Ya, Luhan memang sengaja dibawa kerumah Kyungsoo karena dia tidak bisa ditinggal sendiri dirumah sementara Sehun belum bisa ditemukan, seperti dua hari lalu misalnya, Kai dan Chanyeol benar-benar dibuat hampir mati ketakutan karena Luhan mentah-mentah menemui Sangchul dan hampir menembaki semua anak buah Sangchul yang jumlahnya selusin, beruntung saat itu Thunder bisa dengan cepat melacak keberadaan Luhan, hingga mereka akhirnya bisa kesana tepat waktu dan belum terjadi hal yang mengerikan pada Luhan. Dari malam itu, Kai dan Chanyeol langsung membawa Luhan kerumah Kyungsoo karena disana mereka bisa mengawasi Luhan sementara mereka bisa mencari Sehun tanpa harus memikirkan Luhan yang bisa berbuat nekat lagi.

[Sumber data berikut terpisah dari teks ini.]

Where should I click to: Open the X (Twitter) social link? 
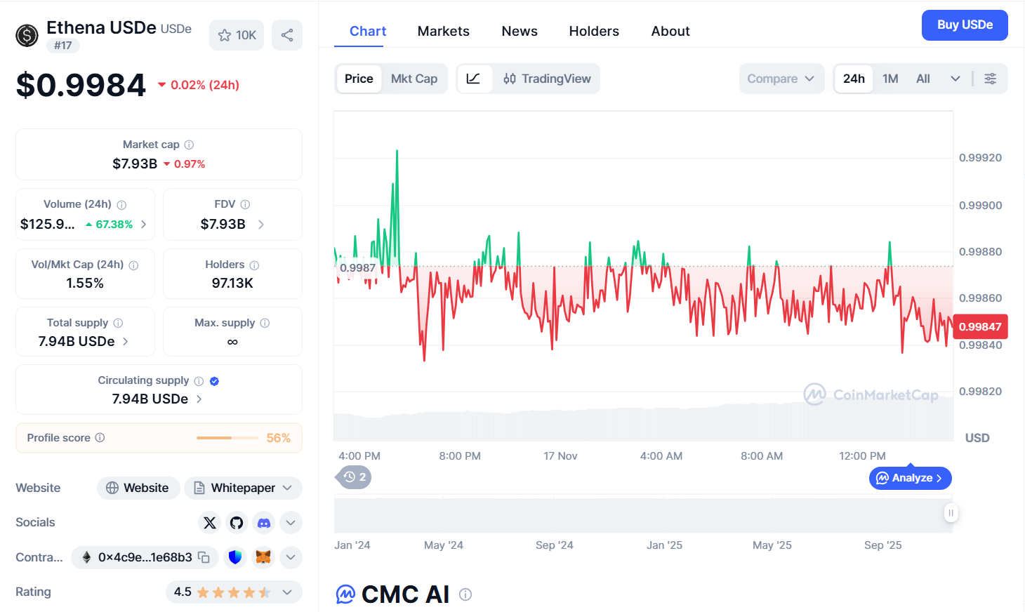click(209, 523)
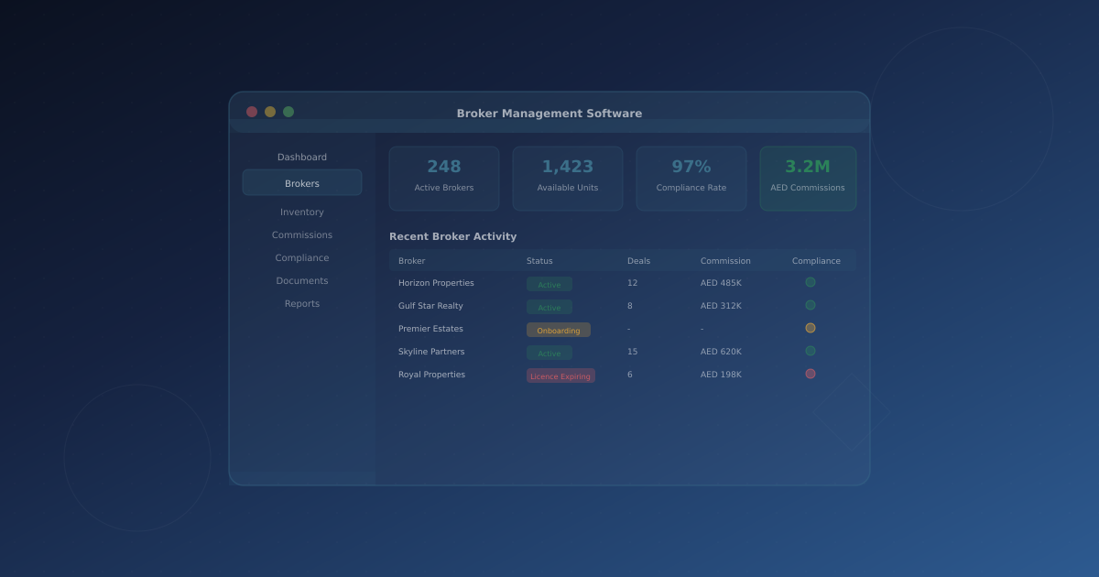Click Skyline Partners compliance status dot
The width and height of the screenshot is (1099, 577).
pos(810,350)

"Tuan muda, anda kedatangan tamu" pengurus Lee membungkuk memberitahu Kyungsoo "Siapa?" Tanya Kyungsoo yang bingung karena sebelumnya dia tidak pernah kedatangan tamu.
"Kami" terdengar sebuah suara yang diikuti beberapa orang dibelakangnya.
"Hyung? Kenapa kalian disini?" Tanya Kai berdiri menghampiri Siwon dan kelima temannya yang datang kerumah Kyungsoo.
"Apa kalian dapat sesuatu?" Tanya Chanyeol berharap kedatangan kelima temannya
"Belum, kami belum menemukannya" jawab Yunho mendekati Kai dan Chanyeol
"Tapi kita bisa berhenti mencari Sehun" kali ini Siwon yang berbicara
"Apa maksudmu?" Tanya Kai tersinggung "Jika kalian tidak ingin memban..."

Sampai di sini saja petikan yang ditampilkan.